Personal information
- Date of birth: 13 March 1975 (age 50)
- Place of birth: Enugu, Nigeria
- Height: 1.85 m (6 ft 1 in)
- Position: Forward

Youth career
- 1988–1989: NITEL Vasco Gama
- 1989–1990: African Continental Bank

Senior career*
- Years: Team / Apps / (Gls)
- 1990–1991: Bendel United / 19 / (11)
- 1991–1992: Enugu Rangers / 5 / (1)
- 1992–1993: Bendel Insurance / 5 / (3)
- 1993–1994: Enugu Rangers / 21 / (13)
- 1994–1995: Club Bolívar / 5 / (1)
- 1995–1997: Compostela / 8 / (0)
- 1996–1997: → Ourense (loan) / 9 / (0)
- 1997–1998: Optik Rathenow / 22 / (14)
- 1998–1999: Fortuna Köln / 7 / (0)
- 1999: FC Gütersloh
- 2000–2001: Schweinfurt 05 / 22 / (11)
- 2001–2002: VfR Aalen / 21 / (14)
- 2002–2003: Wacker Burghausen / 11 / (2)
- 2003–2005: FC St. Pauli / 38 / (8)
- 2005–2006: Enugu Rangers

= Festus Agu =

Nigerian footballer (born 1975)

Festus Agu (born 13 March 1975) is a Nigerian former professional footballer who played as a forward.

==Football career==
===Beginnings===
Agu was born in Enugu, and began his career in his country with Nitel Vasco Dagama FC Enugu, African Continental Bank FC Lagos, Bendel United, Enugu Rangers and Bendel Insurance FC. During his development years, he was considered to be the most promising footballer in the nation.

At the age of 19, Agu moved abroad joining Club Bolívar in Bolivia, having no impact whatsoever in one season.

===Spain===
Agu ventured to Spain in 1995, joining La Liga side SD Compostela.
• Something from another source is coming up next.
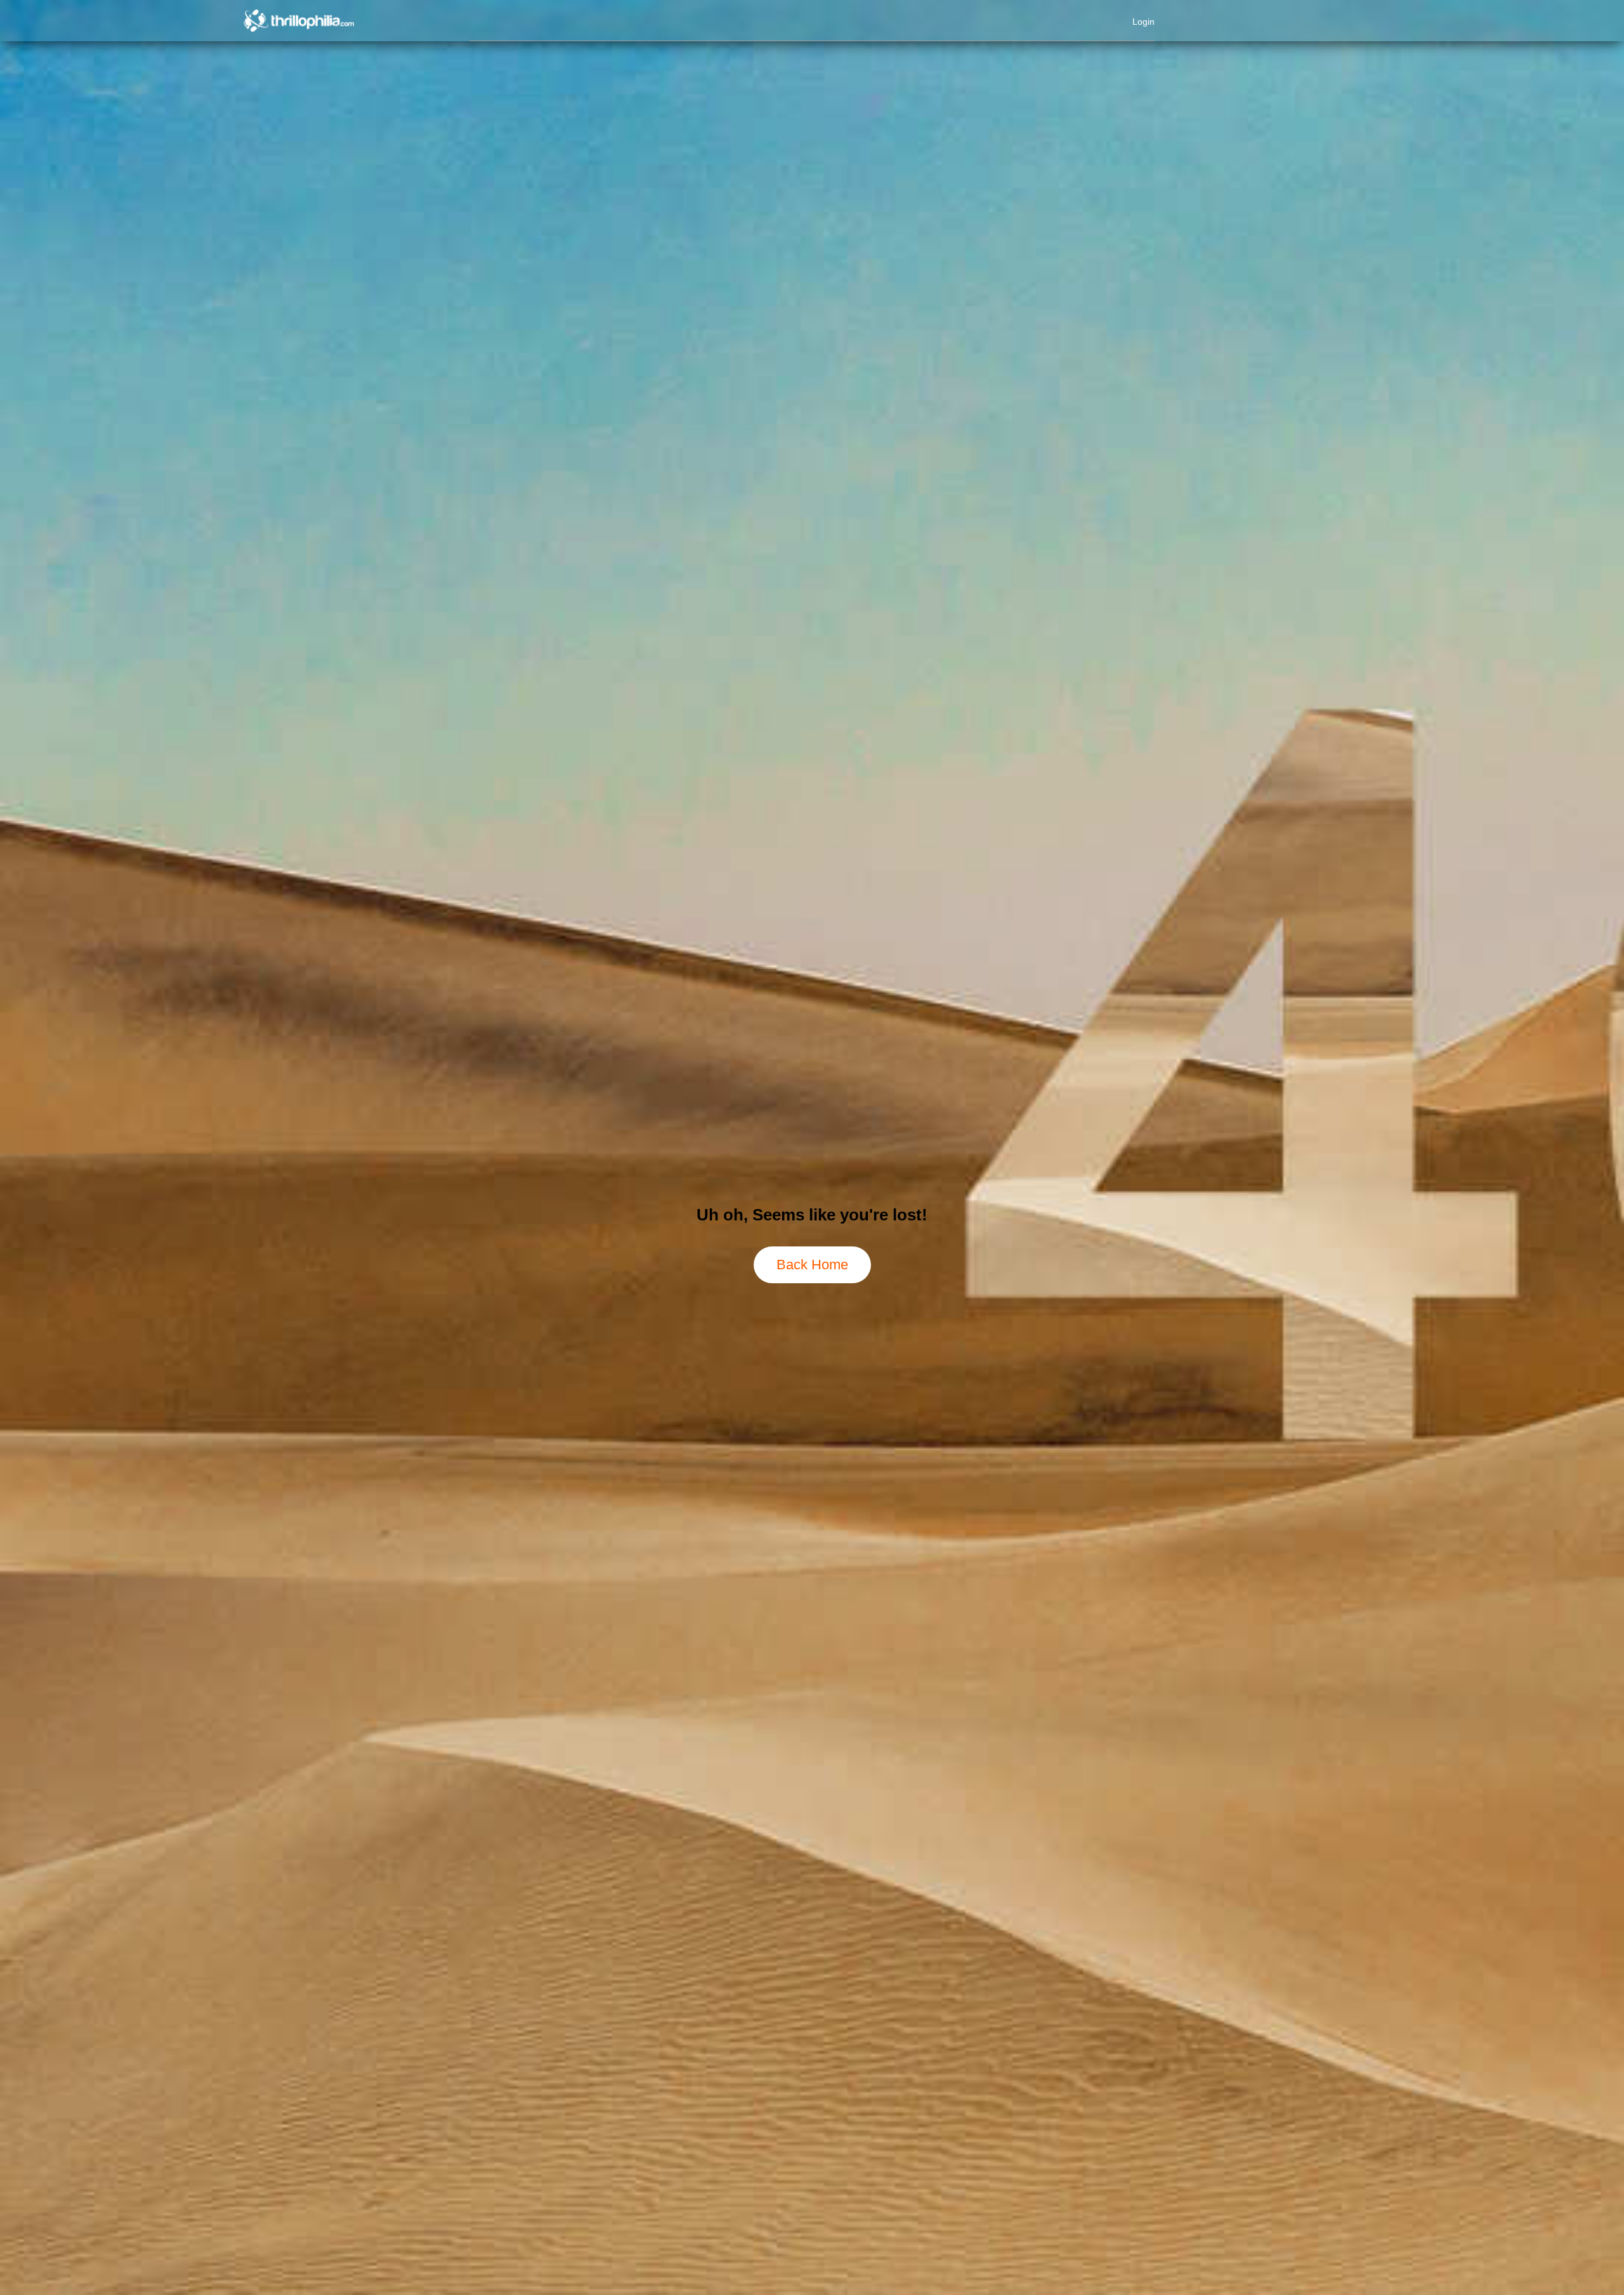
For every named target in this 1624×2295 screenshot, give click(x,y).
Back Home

The club's chairman José María Caneda described him as "...a mix between Ronaldo and Bent Christensen" (the latter a player in the team). During his stint, he shared teams with countryman Christopher Ohen but played only eight times in the season, going scoreless in the process.

In the following campaign, Agu was loaned to Galician neighbours CD Ourense in Segunda División, where he met exactly the same individual fate.

===Germany===
Agu played the following eight years in Germany, starting with FSV Optik Rathenow in the NOFV-Oberliga. In his only season he scored a career-high 14 league goals, and his performances resulted in a move to SC Fortuna Köln in the 2. Bundesliga. In the following campaign, after failing to find the net, he signed with fellow league side FC Gütersloh; his spell would be short-lived, however, due to the club temporarily dissolving because of debt.

In 2000, Agu joined 1. FC Schweinfurt 05 in the Regionalliga Süd, scoring 11 goals in his first year as the club promoted to the second level. He was not re-signed however, and subsequently stayed in the category to play for VfR Aalen, netting 14 times as the Baden-Württemberg team finished in fourth place, three points shy of promotion.

In the summer of 2002, Agu returned to the second division signing for SV Wacker Burghausen. However, he failed to replicate his previous goalscoring record and was ultimately released at the end of the season. Afterwards, he played with FC St. Pauli in the Regionalliga Nord, scoring six goals in his first year but only two in the following.

===Retirement===
At the age of 30, Agu retired following series of injuries and relocated to the United Kingdom to start a new career in law. Agu is now a qualified and practicing solicitor in England and Wales].